● What to do
When you have gone through the entries below, state how many lines include the word "agent" and write nothing else.

── Exercise data ──

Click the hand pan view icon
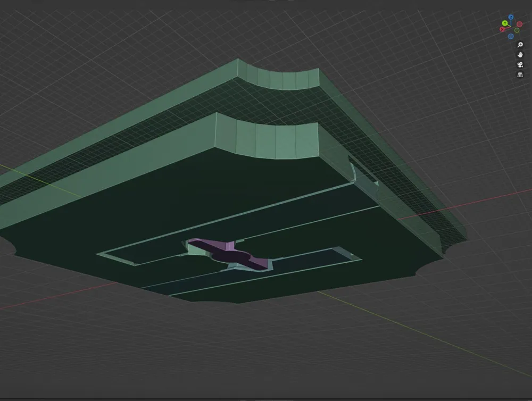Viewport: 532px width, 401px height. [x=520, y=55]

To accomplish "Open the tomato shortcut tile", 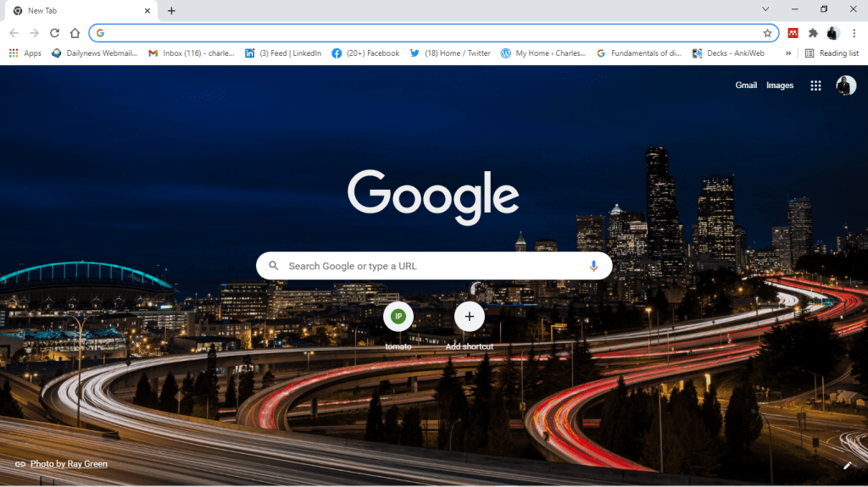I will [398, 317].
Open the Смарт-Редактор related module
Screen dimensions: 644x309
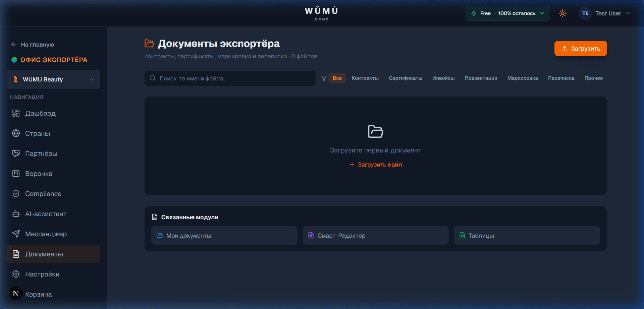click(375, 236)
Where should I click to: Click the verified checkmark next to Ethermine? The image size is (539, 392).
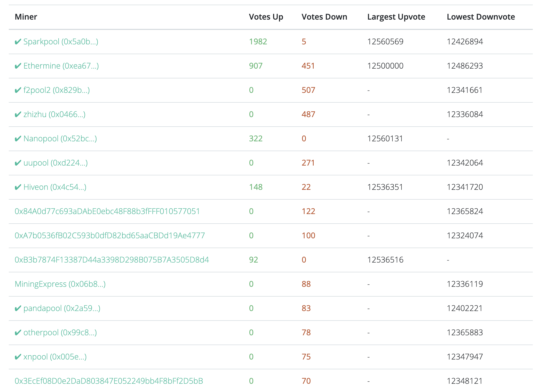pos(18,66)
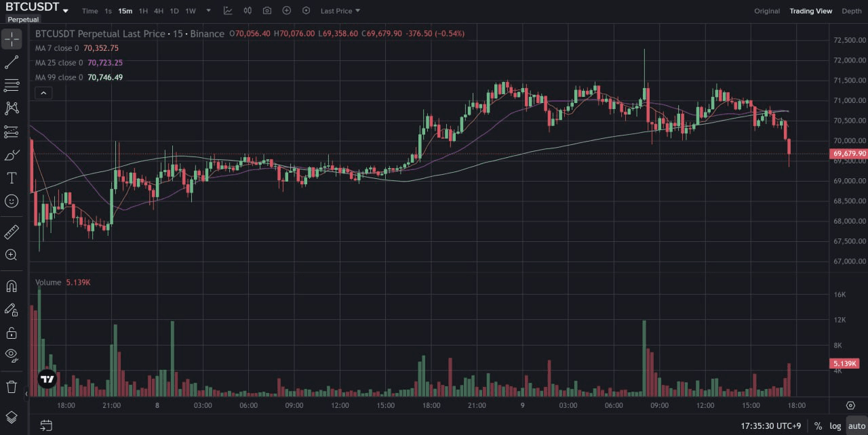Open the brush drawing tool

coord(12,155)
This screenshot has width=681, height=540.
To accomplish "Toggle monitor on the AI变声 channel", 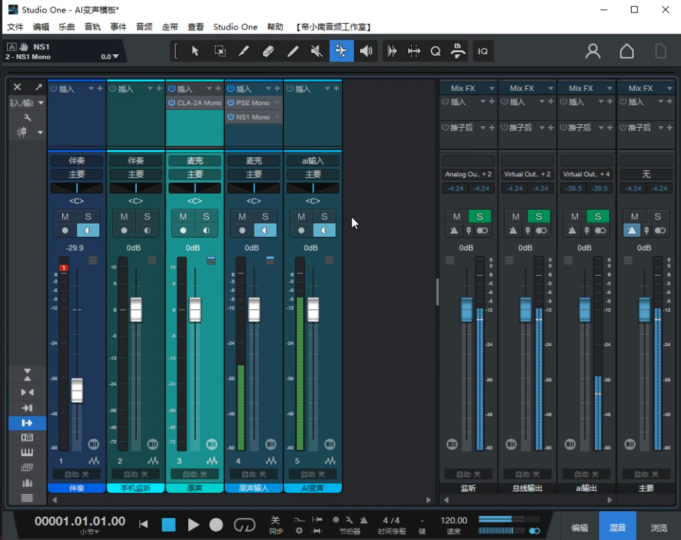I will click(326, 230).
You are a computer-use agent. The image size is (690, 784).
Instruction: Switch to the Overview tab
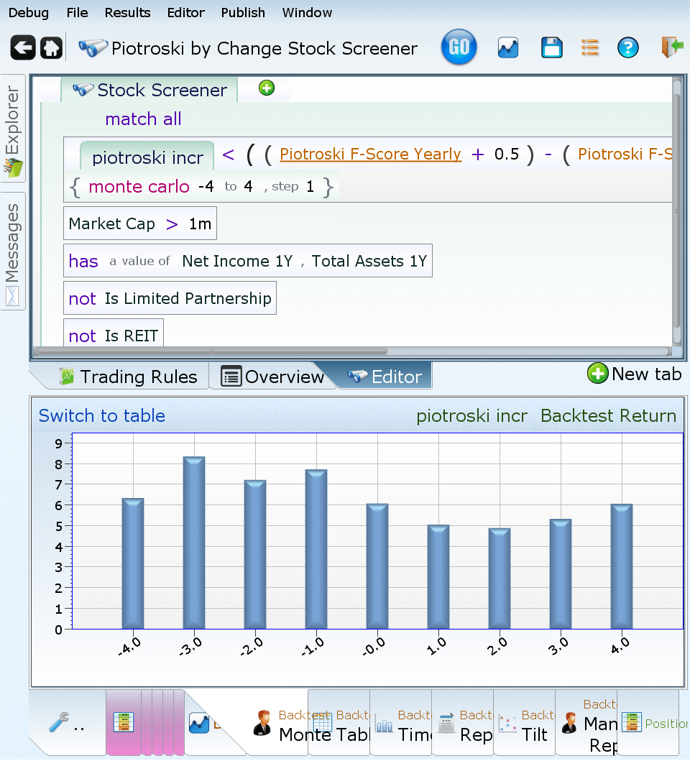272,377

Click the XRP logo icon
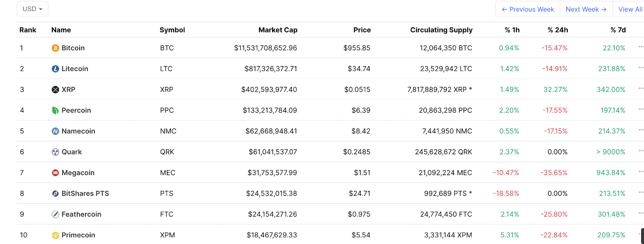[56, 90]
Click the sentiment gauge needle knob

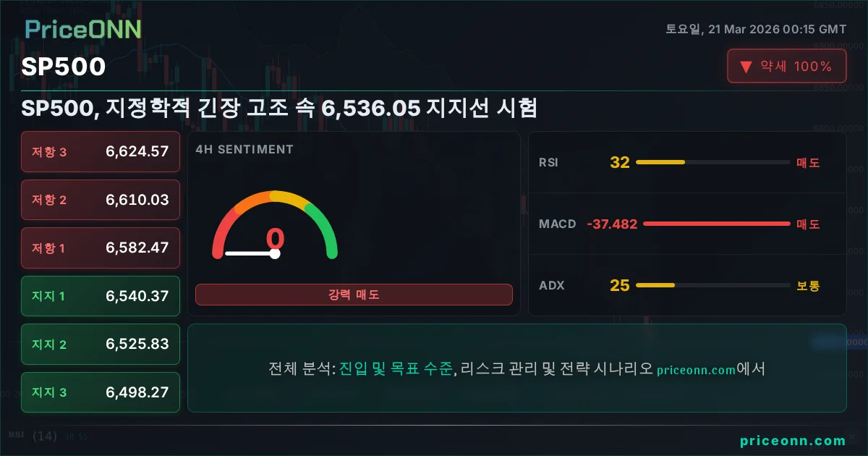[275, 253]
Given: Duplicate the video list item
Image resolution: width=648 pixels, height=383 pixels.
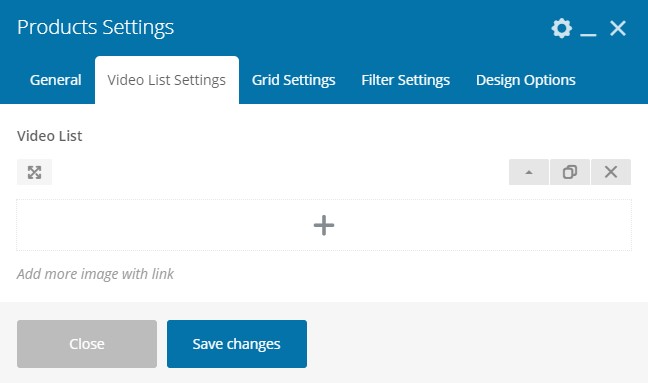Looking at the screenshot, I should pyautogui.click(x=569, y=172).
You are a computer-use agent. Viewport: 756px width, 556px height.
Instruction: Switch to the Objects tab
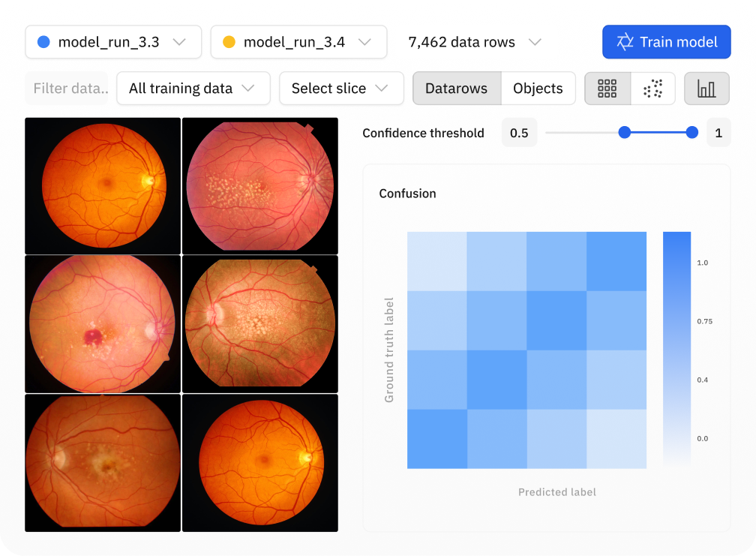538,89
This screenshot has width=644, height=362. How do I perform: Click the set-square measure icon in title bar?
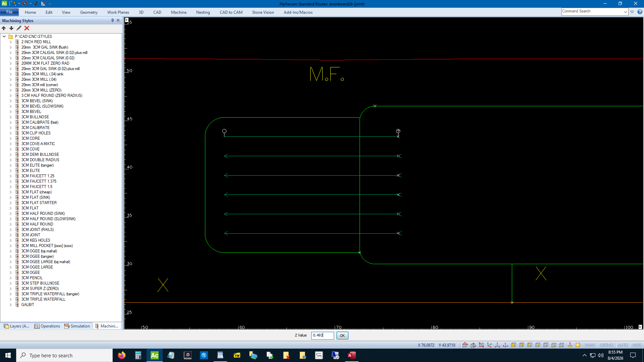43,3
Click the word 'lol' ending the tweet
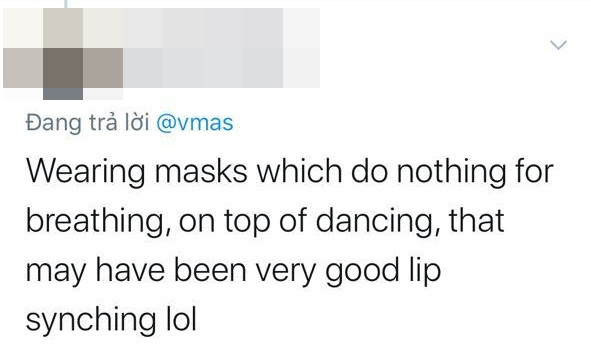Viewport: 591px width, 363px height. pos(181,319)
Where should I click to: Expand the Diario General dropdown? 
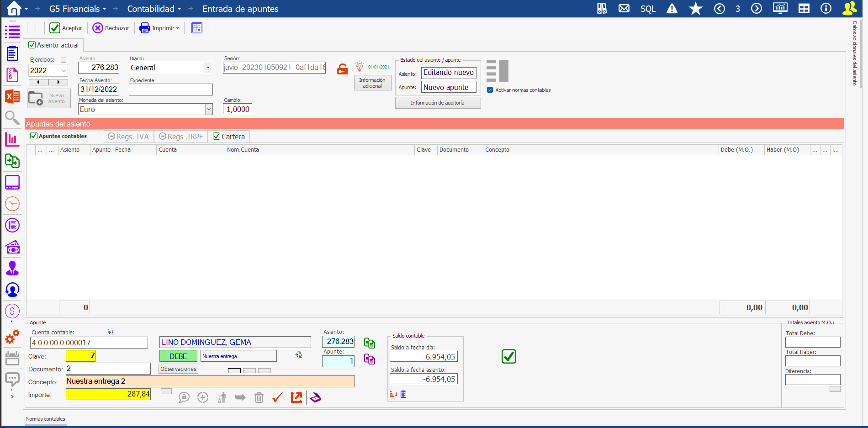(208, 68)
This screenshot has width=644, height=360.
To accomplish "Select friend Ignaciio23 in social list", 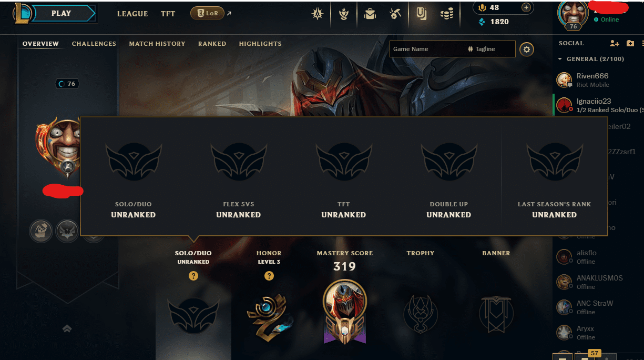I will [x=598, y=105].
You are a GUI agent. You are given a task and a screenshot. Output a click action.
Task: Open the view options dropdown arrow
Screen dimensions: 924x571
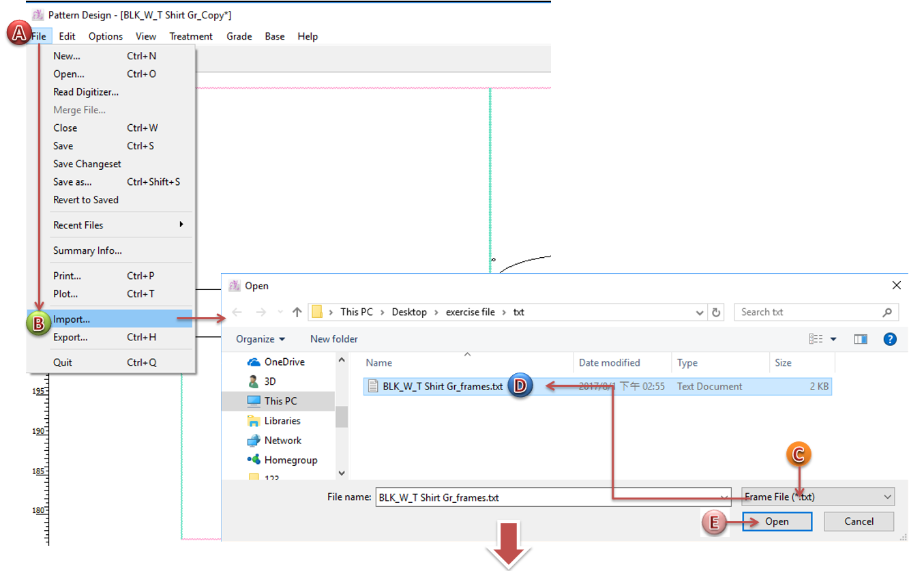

───

● Response to the exercise
3